=== WHAT TO DO ===
Where in the data below does the word "computer" appear? Copy each line that holds it.

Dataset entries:
^^^^^^^^^^^^^^^^

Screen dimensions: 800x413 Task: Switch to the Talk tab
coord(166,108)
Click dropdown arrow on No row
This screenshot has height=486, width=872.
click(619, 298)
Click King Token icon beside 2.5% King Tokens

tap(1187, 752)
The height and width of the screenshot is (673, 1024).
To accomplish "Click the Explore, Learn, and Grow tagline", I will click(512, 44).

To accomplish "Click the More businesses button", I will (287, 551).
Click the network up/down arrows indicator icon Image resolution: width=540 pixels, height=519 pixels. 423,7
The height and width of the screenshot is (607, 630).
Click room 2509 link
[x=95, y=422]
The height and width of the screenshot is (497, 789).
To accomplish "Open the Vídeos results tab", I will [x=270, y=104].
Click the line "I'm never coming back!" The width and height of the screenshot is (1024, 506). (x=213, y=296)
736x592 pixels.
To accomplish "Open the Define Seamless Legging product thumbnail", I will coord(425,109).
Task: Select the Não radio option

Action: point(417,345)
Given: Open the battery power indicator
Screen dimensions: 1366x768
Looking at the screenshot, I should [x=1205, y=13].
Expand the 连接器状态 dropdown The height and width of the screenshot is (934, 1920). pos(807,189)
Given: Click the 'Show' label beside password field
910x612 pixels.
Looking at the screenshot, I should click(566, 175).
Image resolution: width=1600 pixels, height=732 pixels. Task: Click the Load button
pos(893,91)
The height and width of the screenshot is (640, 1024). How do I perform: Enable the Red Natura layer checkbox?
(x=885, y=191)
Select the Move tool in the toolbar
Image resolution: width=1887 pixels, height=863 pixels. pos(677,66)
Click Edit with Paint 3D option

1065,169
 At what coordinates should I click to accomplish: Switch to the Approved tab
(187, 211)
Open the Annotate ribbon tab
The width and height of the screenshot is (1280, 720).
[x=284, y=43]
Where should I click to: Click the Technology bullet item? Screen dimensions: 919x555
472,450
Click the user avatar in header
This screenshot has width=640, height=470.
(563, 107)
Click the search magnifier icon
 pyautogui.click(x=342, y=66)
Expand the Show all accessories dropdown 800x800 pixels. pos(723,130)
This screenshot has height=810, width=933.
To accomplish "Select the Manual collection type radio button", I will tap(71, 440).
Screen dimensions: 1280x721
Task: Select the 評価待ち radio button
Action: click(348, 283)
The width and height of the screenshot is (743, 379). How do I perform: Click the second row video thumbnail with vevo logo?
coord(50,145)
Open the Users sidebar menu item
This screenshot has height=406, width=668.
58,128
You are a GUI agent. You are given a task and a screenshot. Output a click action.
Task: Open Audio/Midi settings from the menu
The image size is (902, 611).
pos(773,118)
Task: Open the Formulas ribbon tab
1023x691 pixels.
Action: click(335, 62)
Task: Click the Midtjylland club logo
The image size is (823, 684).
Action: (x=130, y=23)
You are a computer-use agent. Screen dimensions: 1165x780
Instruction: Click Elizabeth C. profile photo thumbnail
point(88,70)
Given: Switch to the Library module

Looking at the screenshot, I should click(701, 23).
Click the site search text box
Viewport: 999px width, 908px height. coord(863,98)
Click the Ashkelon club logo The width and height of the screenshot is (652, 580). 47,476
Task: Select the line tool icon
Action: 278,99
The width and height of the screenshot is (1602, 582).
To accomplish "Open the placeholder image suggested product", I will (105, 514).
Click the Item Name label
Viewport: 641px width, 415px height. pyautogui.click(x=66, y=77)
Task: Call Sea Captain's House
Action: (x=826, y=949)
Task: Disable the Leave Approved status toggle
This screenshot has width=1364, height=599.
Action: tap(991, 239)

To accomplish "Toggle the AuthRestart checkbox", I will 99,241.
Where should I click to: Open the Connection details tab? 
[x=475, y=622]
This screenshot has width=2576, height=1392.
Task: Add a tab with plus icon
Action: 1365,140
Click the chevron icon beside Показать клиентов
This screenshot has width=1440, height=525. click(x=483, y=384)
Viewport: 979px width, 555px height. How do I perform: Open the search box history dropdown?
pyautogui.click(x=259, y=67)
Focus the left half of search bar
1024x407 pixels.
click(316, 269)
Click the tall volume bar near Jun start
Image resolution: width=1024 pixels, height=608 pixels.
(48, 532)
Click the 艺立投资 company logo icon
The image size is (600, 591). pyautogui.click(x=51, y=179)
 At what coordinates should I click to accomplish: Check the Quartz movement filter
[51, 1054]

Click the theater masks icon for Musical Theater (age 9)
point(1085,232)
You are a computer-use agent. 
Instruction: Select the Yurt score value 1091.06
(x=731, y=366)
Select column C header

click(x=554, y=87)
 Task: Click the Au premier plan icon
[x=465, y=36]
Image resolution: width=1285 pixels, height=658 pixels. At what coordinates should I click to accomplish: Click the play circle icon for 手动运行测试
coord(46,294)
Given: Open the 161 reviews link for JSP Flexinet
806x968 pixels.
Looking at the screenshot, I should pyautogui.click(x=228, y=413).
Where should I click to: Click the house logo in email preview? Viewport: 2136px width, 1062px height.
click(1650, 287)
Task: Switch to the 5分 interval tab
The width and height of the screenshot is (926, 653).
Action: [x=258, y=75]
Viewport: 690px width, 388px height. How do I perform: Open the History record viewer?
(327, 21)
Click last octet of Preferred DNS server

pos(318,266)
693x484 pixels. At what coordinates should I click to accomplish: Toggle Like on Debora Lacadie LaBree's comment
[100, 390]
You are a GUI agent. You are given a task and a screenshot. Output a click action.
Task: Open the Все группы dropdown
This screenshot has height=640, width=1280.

^^^^^^^^^^^^^^^^

=== SOLUTION TO THIS TASK ===
You are a computer-use agent. Screen dimensions: 1165x780
You are a computer-use agent. 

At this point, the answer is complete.